Joe Gillis, un petit scribouillard d'Hollywood, ne parvient plus à vendre ses scripts. Endetté, il se retrouve poursuivit par des huissiers qui voient dans sa voiture une possible créance. Joe parvient à les semer sur Sunset Boulevard et s’abrite, suite à une crevaison, dans un garage qui semble abandonné. Se baladant aux abords de la vaste demeure, il va se faire héler par la propriétaire, qui n’est autre que Norma Desmond, une ancienne gloire du cinéma muet. Norma souhaite renouer avec le cinéma et a écrit un scénario complet sur Salomé, une princesse du premier siècle qui porte l’image de prédatrice sensuelle. Joe va donc l’aider à retravailler le scénario, moyennant une contrepartie financière, et devient petit à petit une sorte de gigolo. Prisonnier de cette cage dorée, Joe ne pourra assouvir son amour pour la belle Betty, mais finira par se délivrer de ses chaînes.

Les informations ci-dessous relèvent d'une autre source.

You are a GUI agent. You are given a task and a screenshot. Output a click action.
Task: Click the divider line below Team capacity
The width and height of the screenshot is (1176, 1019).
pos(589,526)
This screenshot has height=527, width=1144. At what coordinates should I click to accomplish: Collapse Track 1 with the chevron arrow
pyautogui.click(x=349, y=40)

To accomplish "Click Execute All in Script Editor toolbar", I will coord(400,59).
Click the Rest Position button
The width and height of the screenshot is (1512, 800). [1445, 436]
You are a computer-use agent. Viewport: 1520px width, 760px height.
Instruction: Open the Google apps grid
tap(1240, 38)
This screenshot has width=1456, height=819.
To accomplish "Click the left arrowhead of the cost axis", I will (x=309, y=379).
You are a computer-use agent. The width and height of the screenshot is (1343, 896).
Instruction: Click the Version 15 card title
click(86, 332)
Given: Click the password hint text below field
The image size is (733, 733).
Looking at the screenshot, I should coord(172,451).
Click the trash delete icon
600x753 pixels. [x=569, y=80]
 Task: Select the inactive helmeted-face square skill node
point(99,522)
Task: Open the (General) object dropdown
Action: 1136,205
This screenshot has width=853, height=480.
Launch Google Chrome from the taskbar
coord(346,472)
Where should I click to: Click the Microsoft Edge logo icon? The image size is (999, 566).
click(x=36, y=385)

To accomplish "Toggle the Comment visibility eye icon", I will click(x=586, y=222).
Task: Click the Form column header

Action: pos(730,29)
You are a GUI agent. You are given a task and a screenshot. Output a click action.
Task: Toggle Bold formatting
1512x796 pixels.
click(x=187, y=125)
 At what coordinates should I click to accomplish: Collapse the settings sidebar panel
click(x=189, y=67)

La prestation de Gloria Swanson, qui joue Norma Desmond, est peut-être la plus belle et la plus impressionnante interprétation du cinéma. La folie, la détresse, la tristesse, la colère et tant d’autres expressions apparaissent sur le visage de Norma avec une facilité déconcertante dans un rôle très théâtrale. Ancienne gloire du cinéma muet, Gloria Swanson est à bien des égards Norma Desmond. La carrière de l’actrice ne survécut pas à la mort du muet et Boulevard du crépuscule fut son seul film marquant dans le cinéma parlant. D’ailleurs, les dizaines de photos qui ornent la maison de Norma sont celles de l’actrice prises lors de sa carrière et le film que Norma se passe en boucle est La Reine Kelly, où Gloria joue la reine et qui fût réalisé en 1924 par Erich von Stroheim. Le même Erich von Stroheim interprète le majordome Max dans Boulevard du crépuscule.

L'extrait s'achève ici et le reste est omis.